The winner of the Pacific Symphony‘s American Composers Competition was announced on March 14th, after two concerts featuring short orchestral works by three emerging composers at the Orange County Performing Arts Center in Costa Mesa. Audiences for both of the concerts were given ballots to vote for their favorite piece and people at home listening to the radio broadcast of the second concert on KMZT-FM could call in with their choices. The top honor, a $5000 prize and a commission to write a work for the orchestra’s 2003-04 season, went to Mischa Zupko for his piece Canter into Black. The other two finalists John Kaefer (Mosaic) and Ryan Francis (The Straits of Anian) were awarded $1500 each. The three finalists were chosen from a pool of 198 composers from around the country.
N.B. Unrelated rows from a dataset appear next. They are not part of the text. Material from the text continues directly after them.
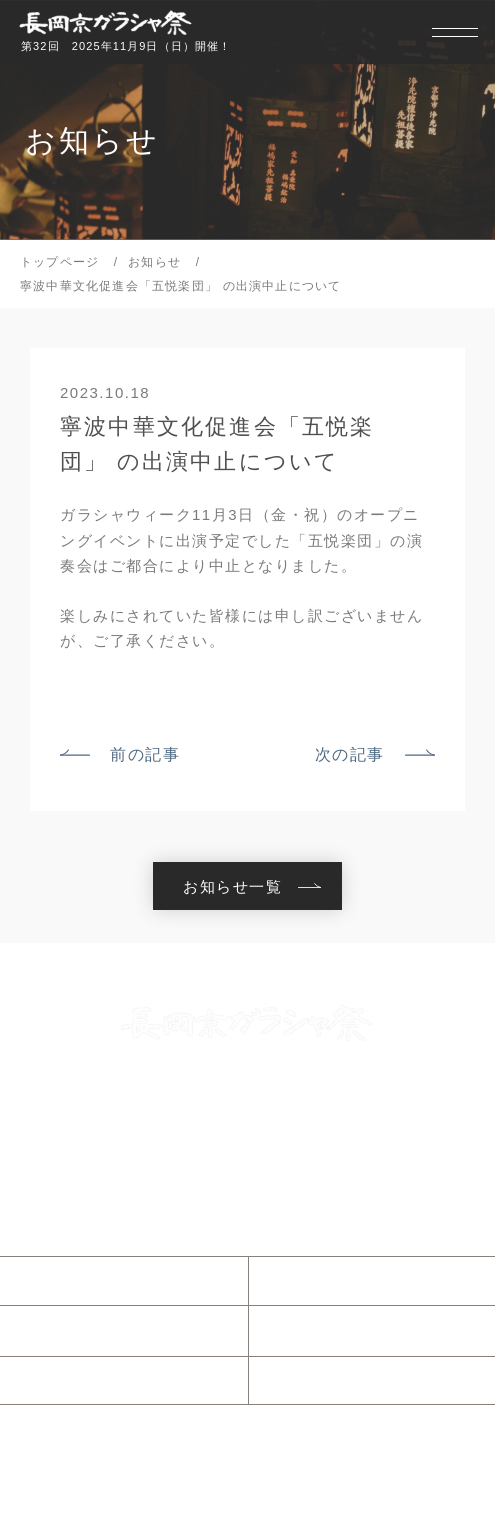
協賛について (332, 1380)
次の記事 (350, 754)
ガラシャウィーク (349, 1330)
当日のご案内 (83, 1331)
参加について (83, 1380)
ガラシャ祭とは (341, 1280)
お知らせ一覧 (232, 886)
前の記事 (145, 754)
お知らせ (67, 1280)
But more than the cash prizes, all three composer participants were given something even more valuable: the opportunity to work intensively with a professional symphony orchestra very early in their careers. Pacific Symphony Artistic Director and Conductor Carl St. Clair conceived of the competition as a way to give young composers a chance to gain important experience working with professional musicians, but also as a way to get the audience personally involved with new music and living composers. Forsyte, president of the orchestra, applauded St. Clair’s advocacy of new music and young composers, noting that the competition was a success with concertgoers. “The standing ovations, cheering audiences and joyous smiles from the composers were all very gratifying.”
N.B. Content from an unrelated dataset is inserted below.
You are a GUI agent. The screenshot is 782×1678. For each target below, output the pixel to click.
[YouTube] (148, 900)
Zupko agreed that the experience as a whole was incredibly rewarding. “All three concerts were very well attended and many members of the audience came forward to share their thoughts and reactions with us, which was greatly appreciated.” He was also impressed with his company. “The other two pieces on the program were fantastic works and I was thrilled to be a part of the concert with them… John, Ryan and I formed a close bond with each other.”
In fact, interacting with the audience seemed to be an equally important experience for the composers as having the chance to work with the orchestras during rehearsals as well as the opportunity to hear their pieces performed three times (the orchestra played all three works again after the winner was announced). The concerts featured pre-concert and post-concert talks as well as short talks with each of the composers before the pieces were played. “The three of us had the great opportunity to interact with the audience on several occasions, which I think helped to create a real excitement around the event,” Zupko said.
As for the piece that Zupko will be composing for the orchestra next season, his ideas have not yet solidified. According to the composer, the piece will be approximately ten minutes long and will share a program with Mozart‘s Requiem and Stravinsky‘s Symphony of Psalms, (“two of my absolute favorite pieces”). He wants his piece to somehow relate to these two works on an aesthetic level, a task that is by no means easy. “I’m not sure yet exactly how I will approach this, but I know I will have to dig very deep in the coming months.”